Certains chevaux sont très stressés car au travail, ils ne peuvent pas s’exprimer. Ils font ce qu’on leur demande, et le font bien. Mais à l’intérieur, on retrouve des tensions digestives, de la frustration, de la peur parfois…

Et tous les déséquilibres énergétiques, physiologiques, émotionnels, qui peuvent en découler ! Bien sûr, le shiatsu aidera, mais c’est son humain référent qui, au quotidien, aura le pouvoir de changer les choses de façon durable.

En effet, dans ce cadre, il sera bon de trouver le juste équilibre: permettre au cheval de proposer ses mouvements, en lui donnant un limite. Le cadre, ce n’est pas RESTREINDRE: c’est autoriser une marge de liberté. Si vous êtes clairs avec cela, vous n’aurez pas besoin d’être dans l’excès de contrôle et le cheval aura la possibilité d’avoir sa part de liberté.

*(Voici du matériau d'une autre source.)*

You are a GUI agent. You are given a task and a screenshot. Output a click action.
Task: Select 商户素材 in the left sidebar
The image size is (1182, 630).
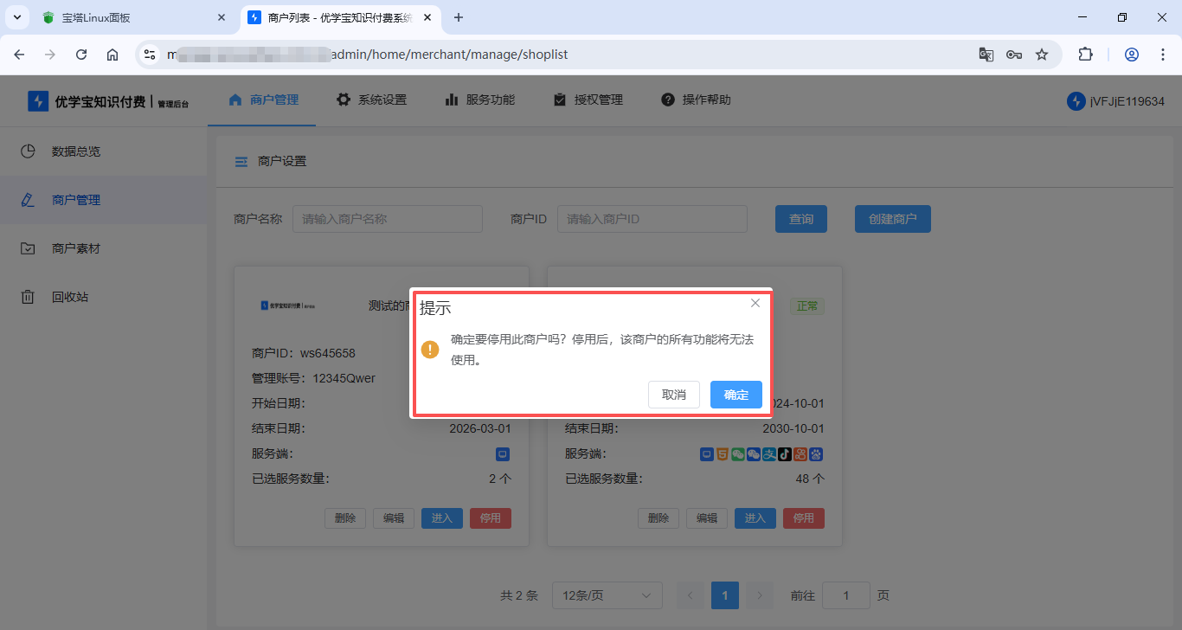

Ce travail n’est évidemment pas le mien: je suis communicatrice animalière et praticienne shiatsu.

J’entends donc les messages de votre cheval, et j’aide à rééquilibrer son état physique et émotionnel pour qu’il puisse bien fonctionner au niveau locomoteur, mais aussi être bien dans sa tête.

Mais nous travaillons en équipe: faire intervenir un professionnel, c’est bien. Mais vous faites aussi partie intégrante du programme. Apprenons à nos chevaux que le mouvement est autorisé dans une certaine mesure. Apprenons leur à réfléchir et analyser les situations. Ils peuvent s’appuyer sur nos, mais sont aussi capables de juger des situations par eux-mêmes.

Le monde du cheval est merveilleux: faites des erreurs, apprenez, aimez-les, aimez-vous.